## TASK
Without changing a single word, write out every entry.

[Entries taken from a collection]

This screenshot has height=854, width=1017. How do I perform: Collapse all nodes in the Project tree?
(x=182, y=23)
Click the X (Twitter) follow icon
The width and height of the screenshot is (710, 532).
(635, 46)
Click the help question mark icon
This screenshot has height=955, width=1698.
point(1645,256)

## TASK SOLUTION
This screenshot has height=854, width=1017. How do I perform: Collapse all nodes in the Project tree?
(x=182, y=23)
Click the X (Twitter) follow icon
The width and height of the screenshot is (710, 532).
(635, 46)
Click the help question mark icon
This screenshot has height=955, width=1698.
point(1645,256)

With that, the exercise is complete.